Epilogo. Inizio
Villaggio
di Kovir, 1670
L'immenso
e oscuro castello si ergeva solitario su un'altura al limitare del
piccolo villaggio. Avvolto dei colori della notte si confondeva con
il cielo cupo, ora privo di stelle, e pareva un tutt'uno con i rami
contorti degli alberi che lo circondavano. Era una presenza grama,
alta e oscura che incombeva da diversi secoli sugli abitanti del
villaggio, era una presenza che incuteva più timore che
rispetto.
Allo stesso modo pareva colui che lo abitava, un uomo solitario e
temuto come un mostro, con cui il villaggio stesso aveva stipulato un
Patto, ormai sfumato da tempo.
Gli
abitanti evitavano anche solo di posare i loro sguardi sull'oscura
dimora, convinti che il signore delle tenebre li osservasse
costantemente dalle alte finestre, e che potesse, in qualche modo,
arrecare loro danno.
Tuttavia chi ora abitava quel luogo
era un uomo con un nome che non valeva più nulla; tutto
ciò che
rimaneva era ora solo un'ombra di una gloria passata, un tempo
ammantata nel timore e nel rispetto. Da quando diversi eventi avevano
minato la stabilità del Patto lui si era chiuso nel suo
castello.
Chiudendo fuori, allo stesso tempo, il mondo stesso.
Ora il
castello pareva un colosso oscuro, ammantato nella notte e nella
solitudine. Allo stesso modo, l'uomo che l'abitava era cominciato ad
apparire come una creatura mitica,
le nuove generazioni ascoltavano le storie su di lui come se fossero
leggende, arrivando a scherzare su quella presenza che sembrava
esercitare ancora un oscuro controllo sui più anziani.
Sempre
se uomo potesse essere chiamato.
Non era più umano da
moltissimi secoli; la sua esistenza era stata lunghissima, aveva
attraversato secoli rimanendo immutato nel corpo, mentre la sua anima
assorbiva conoscenze e potere.
Non era più uomo da quando
lei era morta, catturata troppo presto da una malattia letale.
Aveva
sempre saputo che i legami con gli umani erano destinati a una fine
tragica, aveva sempre saputo che, al contrario suo, gli esseri umani
erano fragili e mortali.
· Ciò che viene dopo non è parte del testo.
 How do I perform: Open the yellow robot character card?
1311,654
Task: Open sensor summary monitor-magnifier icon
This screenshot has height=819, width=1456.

L'aveva sempre saputo, eppure non era
riuscito a non farsi coinvolgere da lei. Ne pagava ora le
conseguenze.
Nell'oscurità profonda del castello, la sua figura
si muoveva con indolenza, gli abiti che frusciavano a ogni passo e
strisciavano sul pavimento impolverato, nel silenzio assoluto della
sua dimora.
Un raggio di luna, colorato dalle altissime vetrate
gotiche catturò il momento in cui la sua mano si
sollevò e le sue
dita pallide accarezzarono il ripiano di marmo e porfido rosso di una
bara e le sue decorazioni.
Selene.
Le
fiammelle delle innumerevoli candele che la circondavano
ondeggiarono, minacciando di spegnersi e proiettando ombre scure su
quello che pareva essere l'unico arredo di quell'immenso salone.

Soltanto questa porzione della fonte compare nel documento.